Financial burdens led me this past year into multiple jobs and homeschooling my five year old, with a baby and toddler at home as well. I did babysitting at a local church, I became a direct care worker for a disabled person, and I continued my soap business, albeit without a partner, who moved out of state. Though there was love in my offering, I felt, and still feel, hollowed out by the weight of the work of that year. The children I cared for gave me their smiles and their joy, and I love them. The person I care for with a disability has given me concrete perspective on suffering and perseverance. My small soap company has given me just enough to stave off needing loans to pay for our childrens’ education, and gave me the opportunity to grow in my craft. All these good things, and yet, there was too much, leaving not enough of me to breathe. Not enough of me to connect at day’s end with my kids and husband and friends. I missed the kids’ sports, social events, and quiet evening time playing games around the table, because I was working or falling asleep standing up.

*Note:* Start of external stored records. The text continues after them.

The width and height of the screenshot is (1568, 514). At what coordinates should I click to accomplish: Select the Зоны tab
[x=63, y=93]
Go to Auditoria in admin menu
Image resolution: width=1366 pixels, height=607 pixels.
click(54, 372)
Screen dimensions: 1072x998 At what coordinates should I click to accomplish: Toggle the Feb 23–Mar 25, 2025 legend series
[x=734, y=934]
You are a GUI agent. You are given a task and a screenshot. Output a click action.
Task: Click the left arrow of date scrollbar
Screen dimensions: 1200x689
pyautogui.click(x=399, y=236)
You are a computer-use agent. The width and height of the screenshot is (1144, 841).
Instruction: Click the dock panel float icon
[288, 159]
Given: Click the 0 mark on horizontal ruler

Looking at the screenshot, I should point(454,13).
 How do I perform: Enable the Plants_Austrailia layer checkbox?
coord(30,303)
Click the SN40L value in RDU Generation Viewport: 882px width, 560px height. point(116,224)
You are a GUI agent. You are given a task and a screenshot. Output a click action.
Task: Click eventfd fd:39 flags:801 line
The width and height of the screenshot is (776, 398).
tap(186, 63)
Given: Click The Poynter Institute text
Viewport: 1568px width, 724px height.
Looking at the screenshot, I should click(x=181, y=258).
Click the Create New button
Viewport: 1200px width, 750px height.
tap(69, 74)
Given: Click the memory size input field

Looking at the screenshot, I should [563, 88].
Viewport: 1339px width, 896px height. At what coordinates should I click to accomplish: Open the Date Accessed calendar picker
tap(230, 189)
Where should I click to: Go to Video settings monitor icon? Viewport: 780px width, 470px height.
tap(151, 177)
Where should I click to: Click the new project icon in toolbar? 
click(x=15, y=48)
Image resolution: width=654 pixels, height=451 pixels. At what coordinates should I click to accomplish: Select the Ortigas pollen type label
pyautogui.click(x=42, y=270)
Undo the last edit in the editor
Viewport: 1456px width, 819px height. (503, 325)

Activities give, but busyness takes, and I’ve found that I cannot live well with what it takes. We are taking steps to reduce my work. We enrolled the homeschooled kiddo, and I declined to babysit this year. I put in a request to drop to one morning a week for direct care. I wrote to one of my wholesale customers that I’d be unlikely to make the quantity of soaps they’d requested (this was a sorrow as I love the shop’s owner and have sold at their location for years). I am fully owning that I’m one person and that I can’t breathe; that I require open stretches of time that aren’t stalked and menaced by a workload that endlessly intones, “back to work, back to work”. I need my energy that has been consumed by busyness; I need it to be a “horsey” for my baby to ride on, I need it to cook wholesome food for my growing kids, I need it for cheering on my kids while they play sports. They have first dibs on what I have to give.
I don’t want to miss these years. I don’t want to produce a thousand bars of soap if it means I’m too tired to read a bedtime story to these little ones who grow an inch every time I look away. I’m putting a stop to the madness that can be stopped, so that I can reasonably deal with the madness that can’t.